*** Block opens ***
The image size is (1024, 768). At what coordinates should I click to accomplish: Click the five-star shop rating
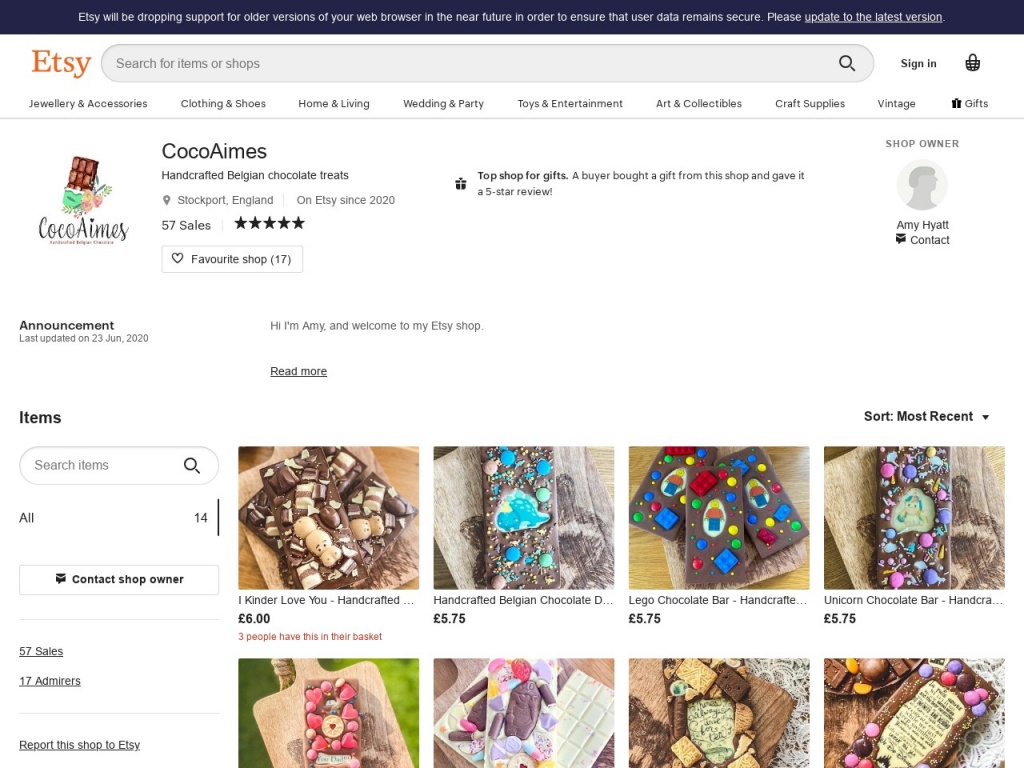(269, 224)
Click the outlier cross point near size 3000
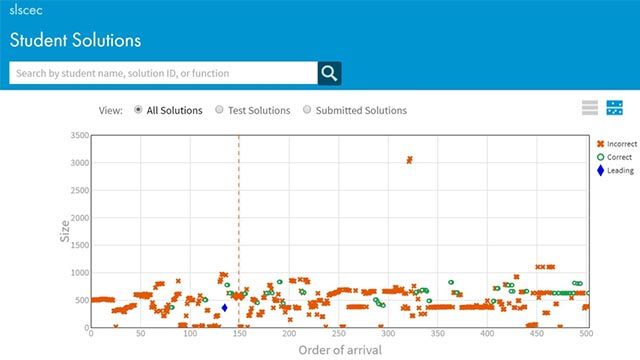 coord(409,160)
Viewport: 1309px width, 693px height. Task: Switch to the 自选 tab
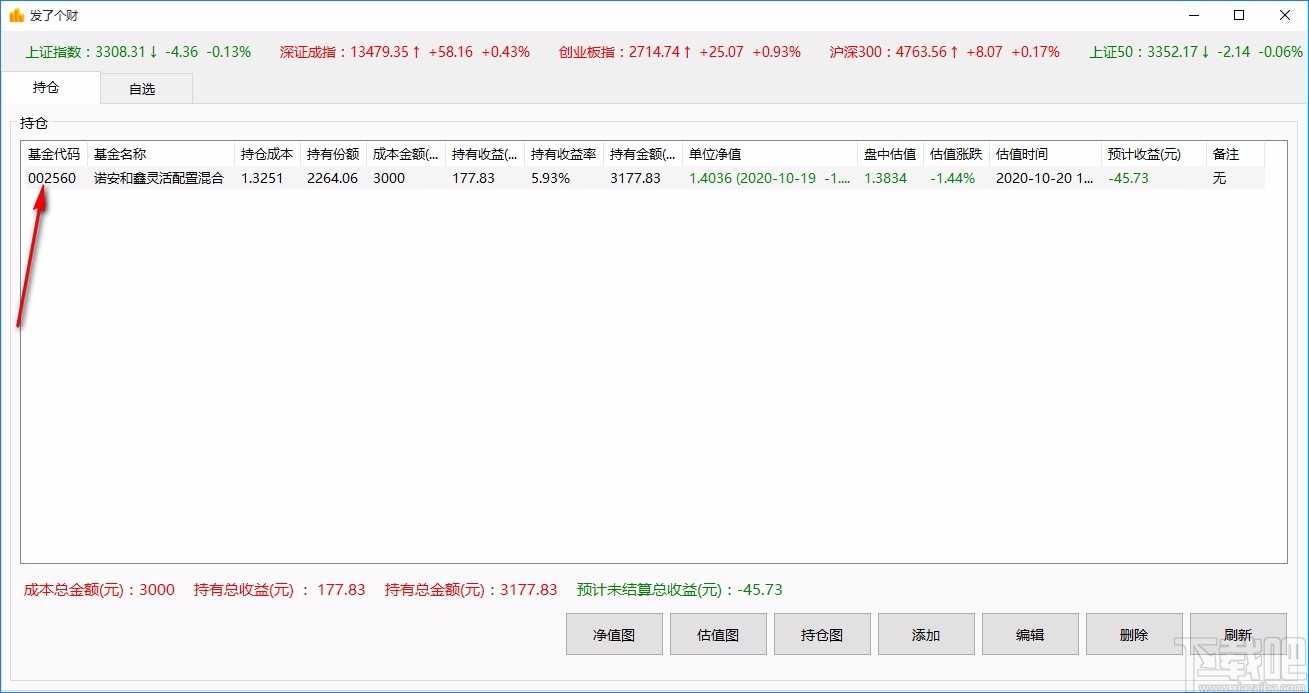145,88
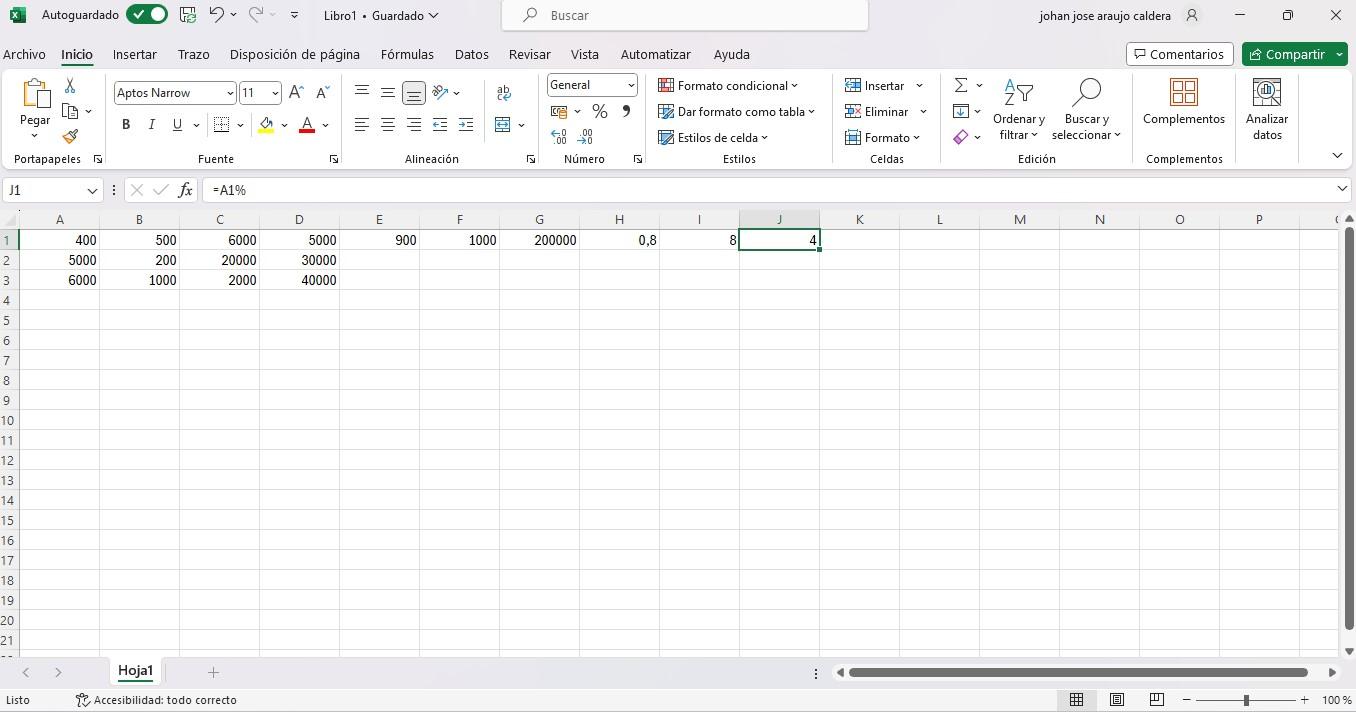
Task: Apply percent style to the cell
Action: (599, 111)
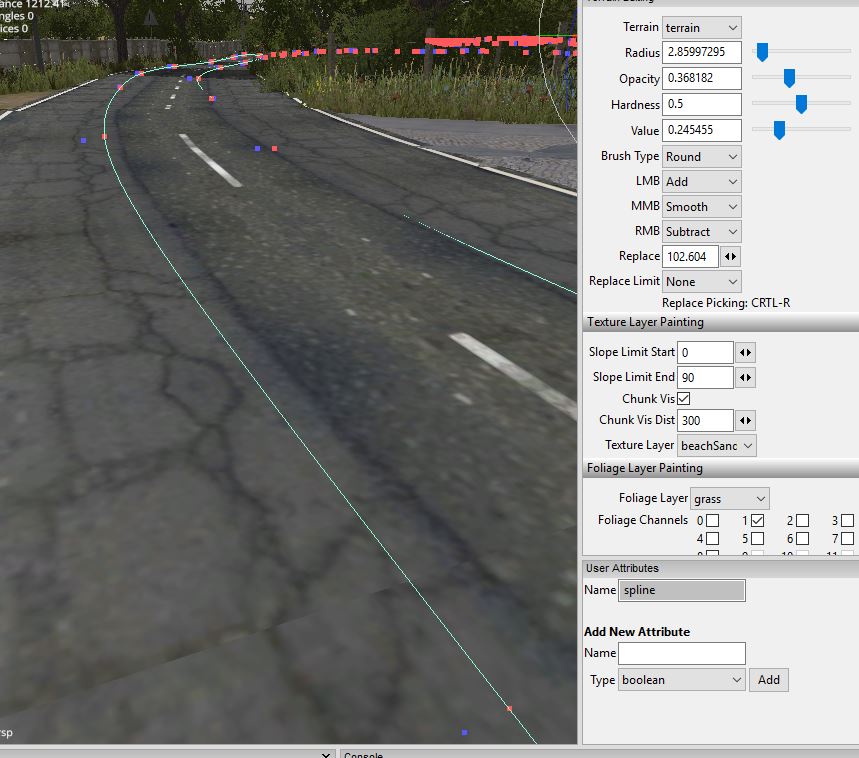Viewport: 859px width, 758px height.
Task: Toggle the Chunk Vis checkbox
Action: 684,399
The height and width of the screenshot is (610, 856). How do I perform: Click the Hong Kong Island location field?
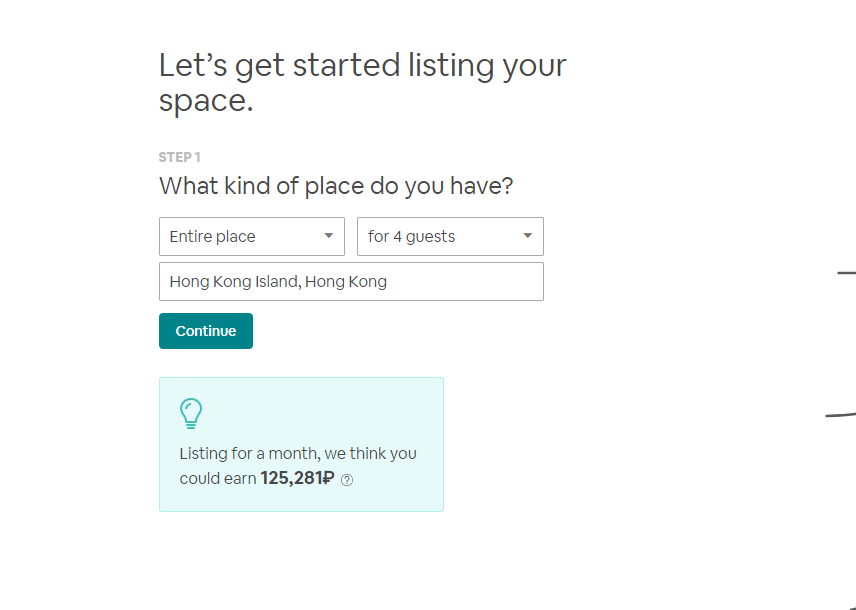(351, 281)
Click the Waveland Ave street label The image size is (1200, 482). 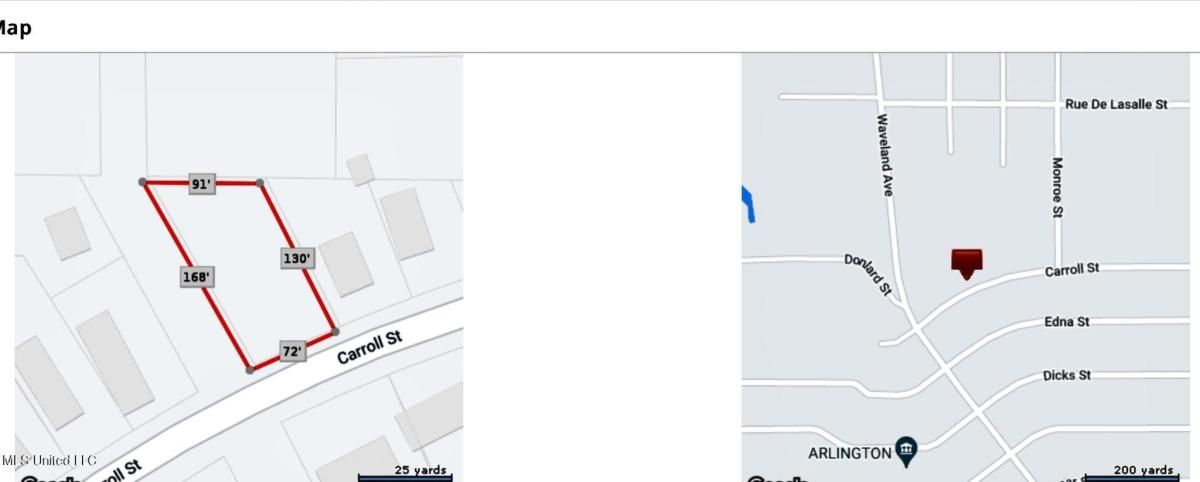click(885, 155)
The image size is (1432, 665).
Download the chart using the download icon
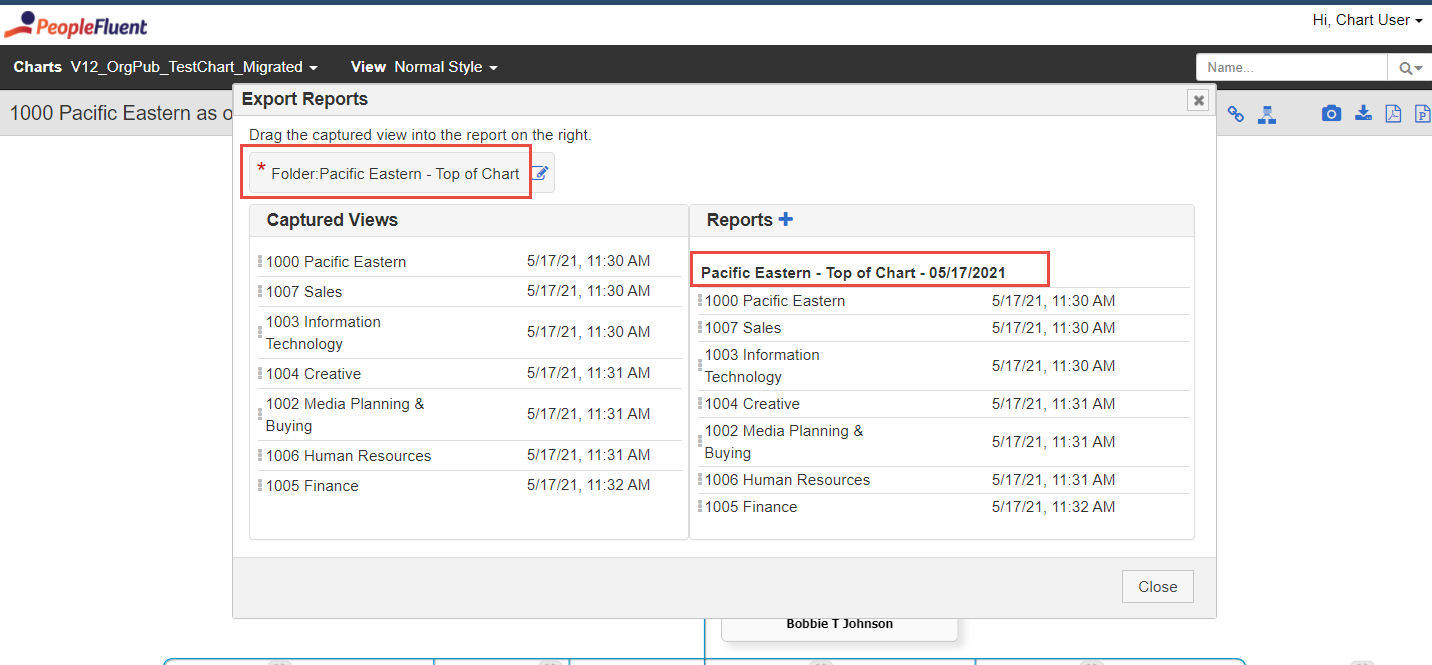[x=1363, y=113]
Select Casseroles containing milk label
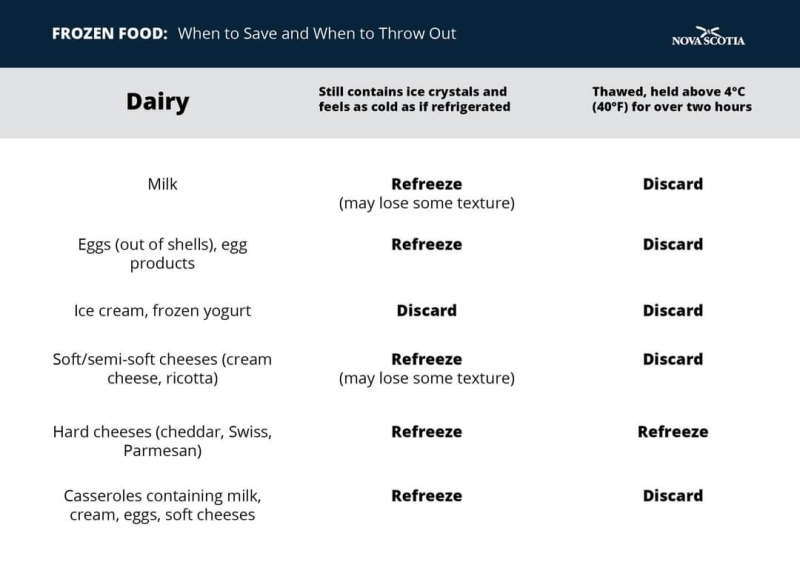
*** Block closes ***
Only an exact copy of the lines from the one with "The image size is (1432, 665)." through the last line of the listing should be given; pictures must not be included.

Answer below:
The image size is (1432, 665).
Download the chart using the download icon
[x=1363, y=113]
Select Casseroles containing milk label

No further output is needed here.